* ACTIVITY
Pictures aside, copy exactly the lines running from the one with "This screenshot has width=795, height=464." to the end of the records.

╭──

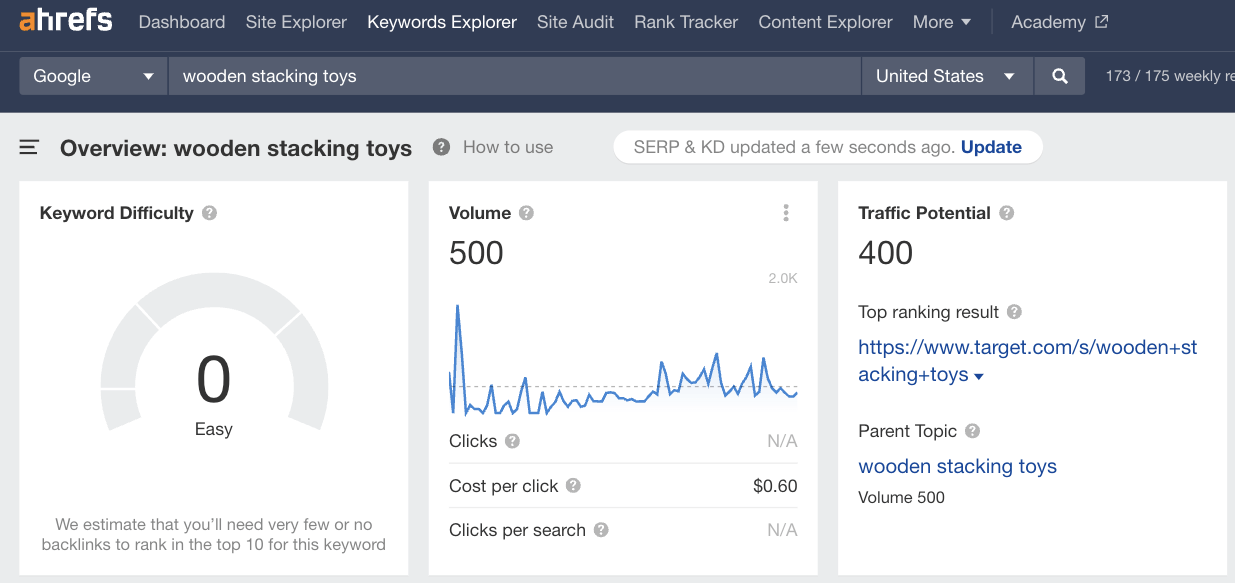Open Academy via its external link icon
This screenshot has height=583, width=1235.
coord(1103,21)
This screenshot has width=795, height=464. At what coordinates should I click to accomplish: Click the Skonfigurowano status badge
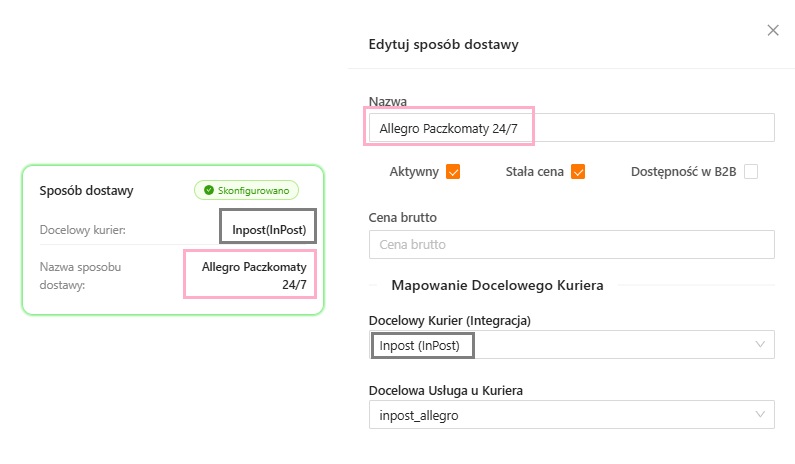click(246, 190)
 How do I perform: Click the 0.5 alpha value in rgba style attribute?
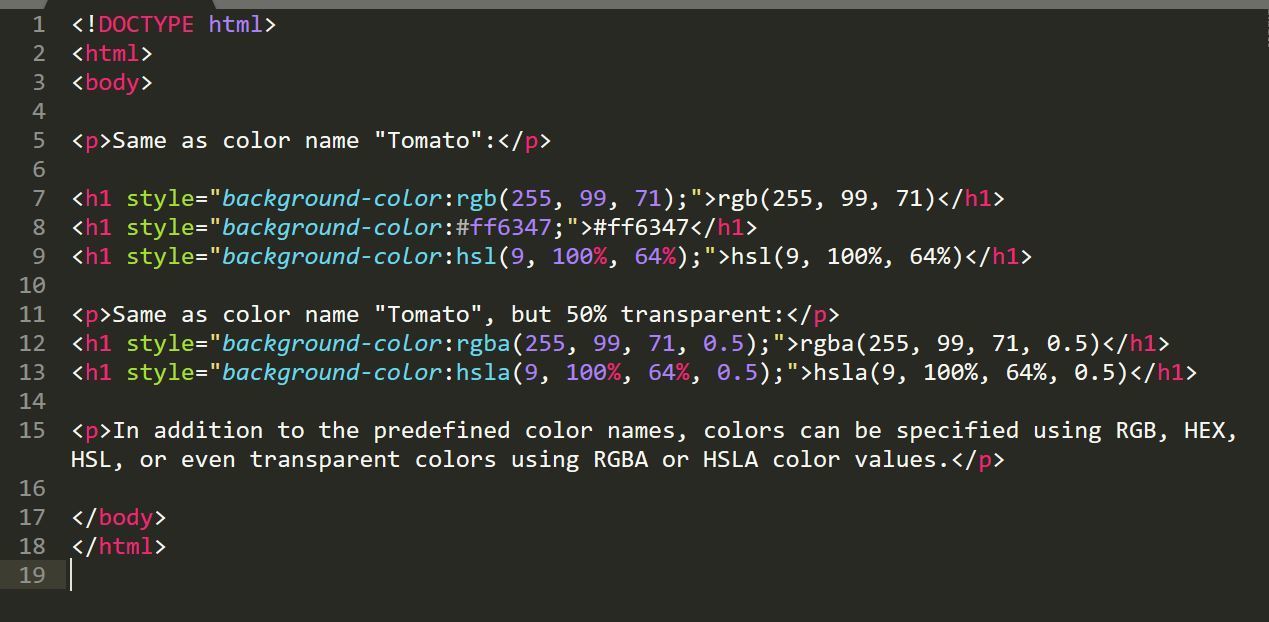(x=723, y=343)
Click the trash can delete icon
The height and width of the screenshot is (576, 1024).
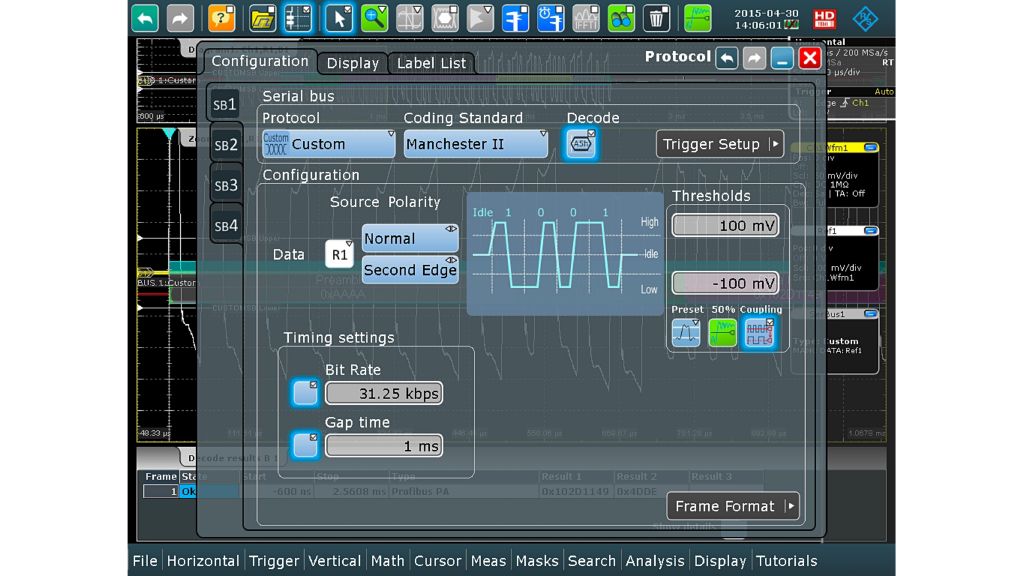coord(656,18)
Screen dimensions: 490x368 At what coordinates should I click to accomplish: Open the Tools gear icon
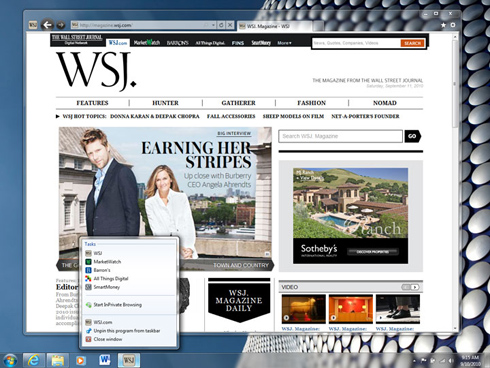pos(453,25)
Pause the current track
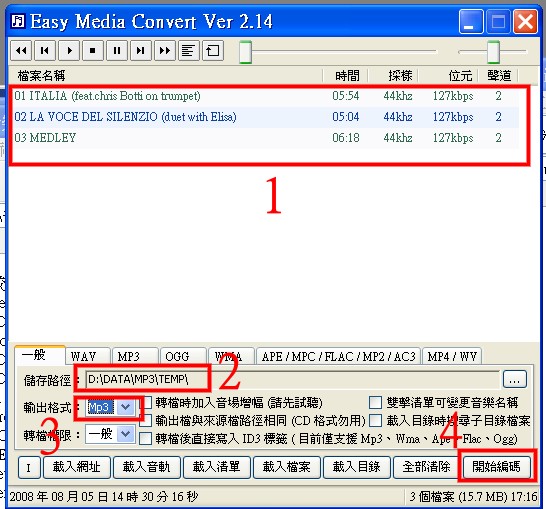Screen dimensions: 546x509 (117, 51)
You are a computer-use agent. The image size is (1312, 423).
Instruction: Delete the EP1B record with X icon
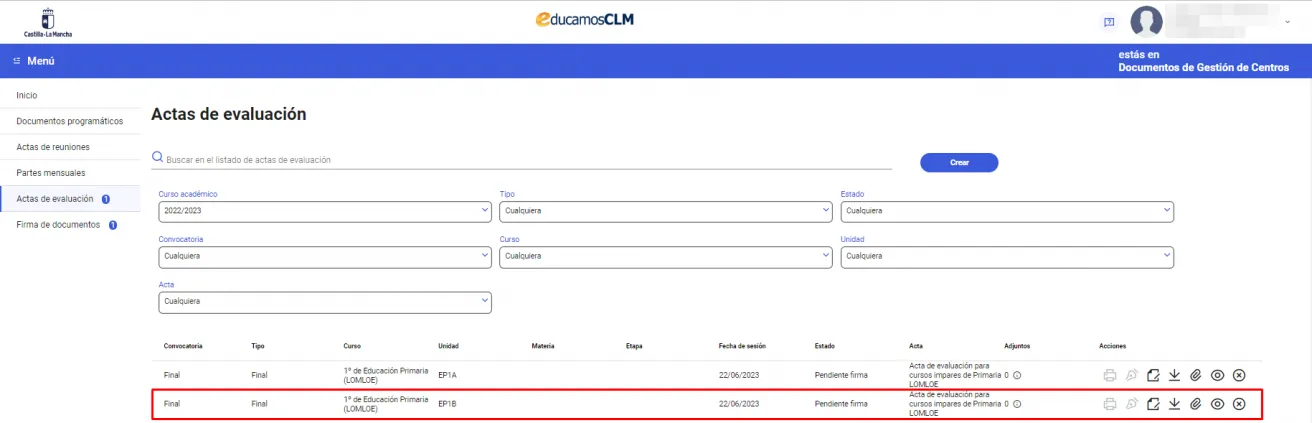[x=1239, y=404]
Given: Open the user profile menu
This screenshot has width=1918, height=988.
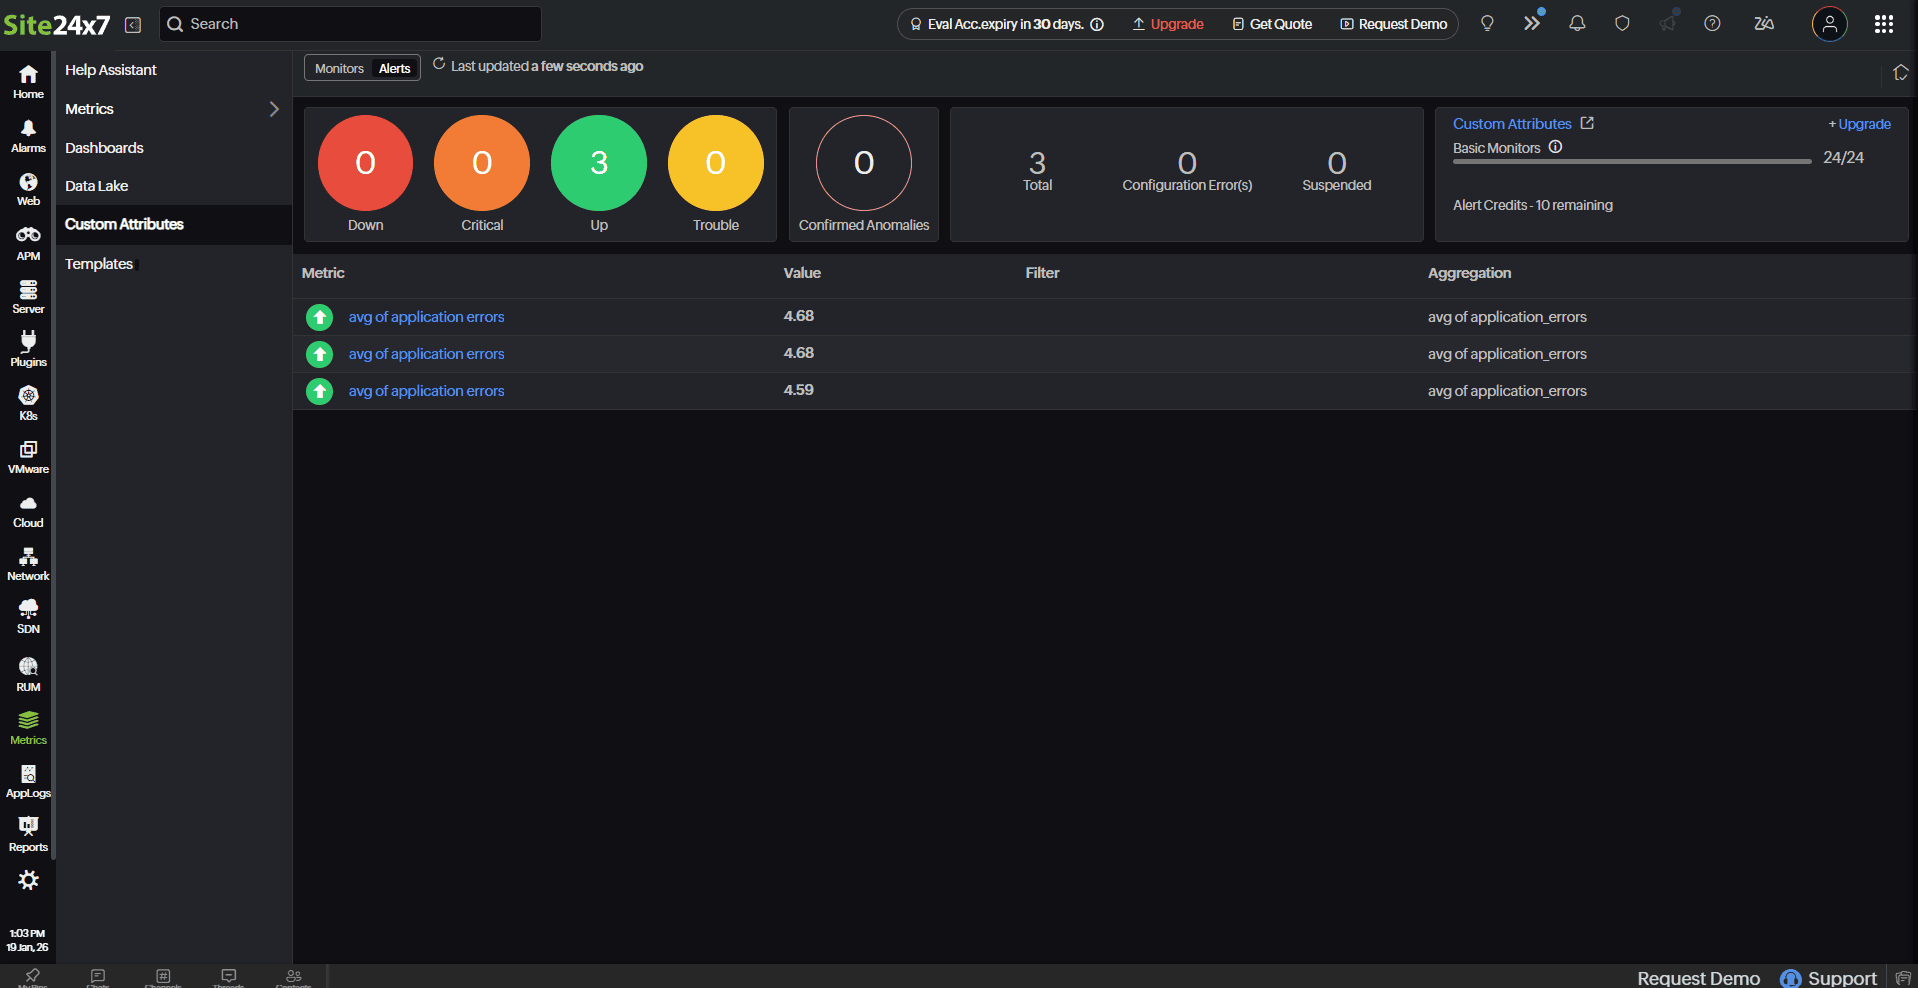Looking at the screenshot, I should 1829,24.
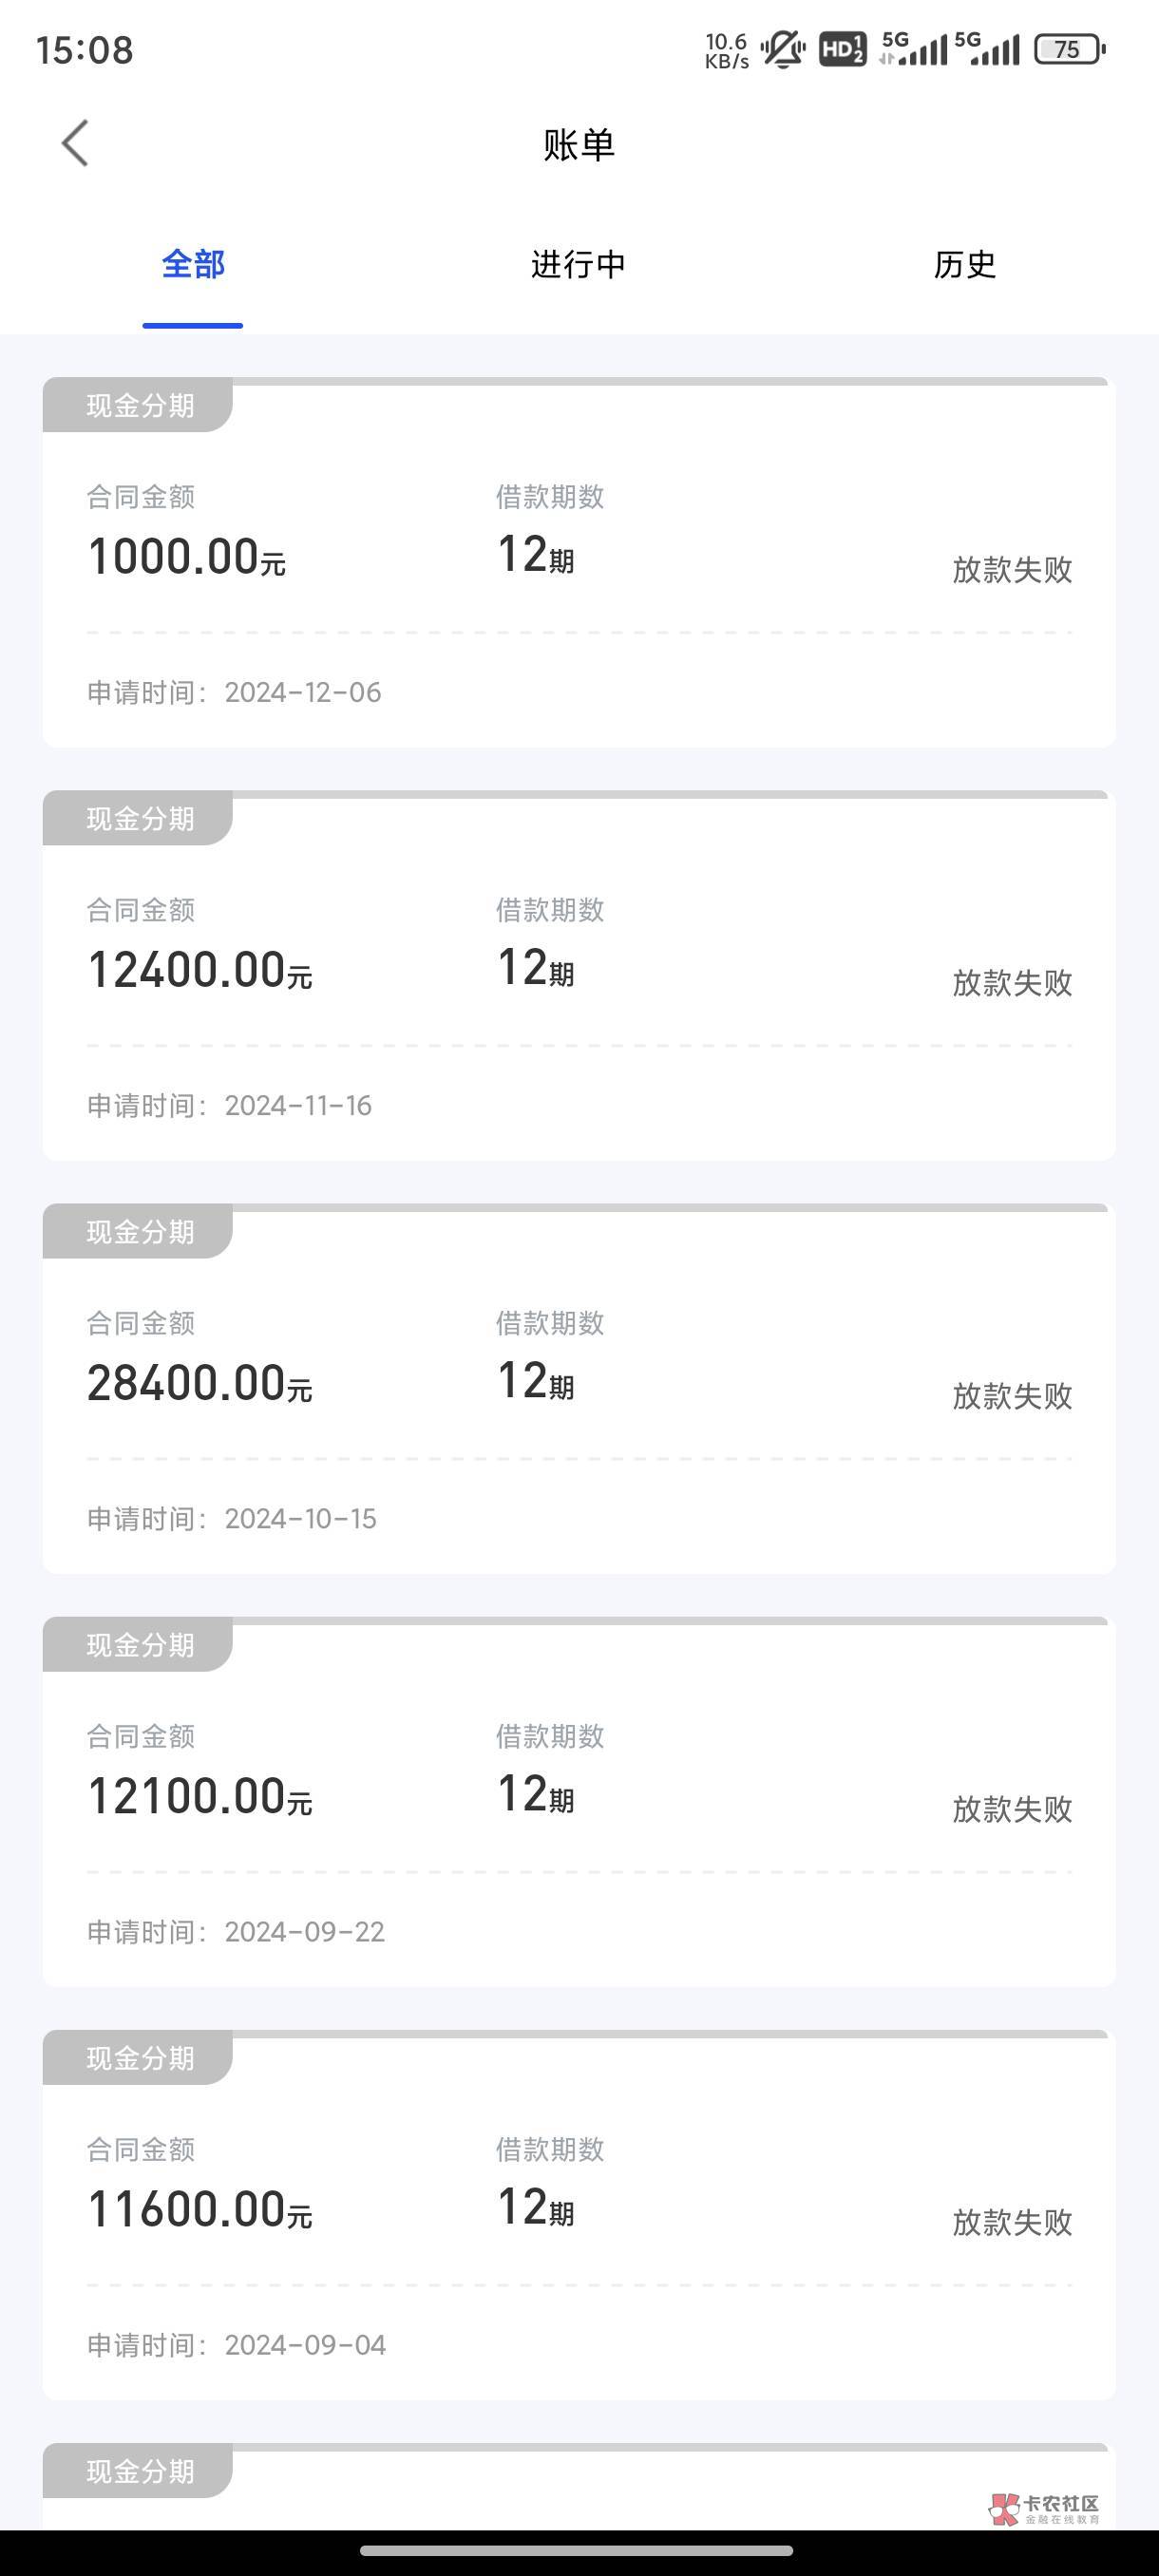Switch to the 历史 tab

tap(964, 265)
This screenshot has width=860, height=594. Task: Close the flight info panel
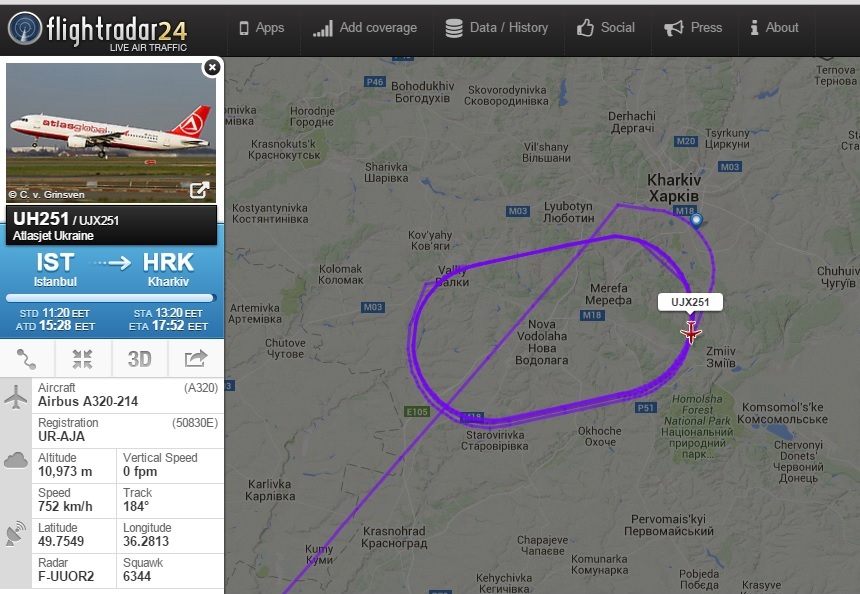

╰──

* TASK RESPONSE
This screenshot has width=795, height=464. At what coordinates should I click to accomplish: Click the Skonfigurowano status badge
click(246, 190)
 How do I perform: Click the 0.5 alpha value in rgba style attribute?
(x=723, y=343)
Click the trash can delete icon
The height and width of the screenshot is (576, 1024).
coord(656,18)
Screen dimensions: 490x368 At what coordinates should I click to accomplish: Open the Tools gear icon
pos(453,25)
Pause the current track
Screen dimensions: 546x509 (117, 51)
You are a computer-use agent. The image size is (1312, 423).
Instruction: Delete the EP1B record with X icon
[x=1239, y=404]
Given: Open the user profile menu
This screenshot has width=1918, height=988.
Looking at the screenshot, I should 1829,24.
Switch to the 历史 tab

tap(964, 265)
This screenshot has width=860, height=594. Task: Close the flight info panel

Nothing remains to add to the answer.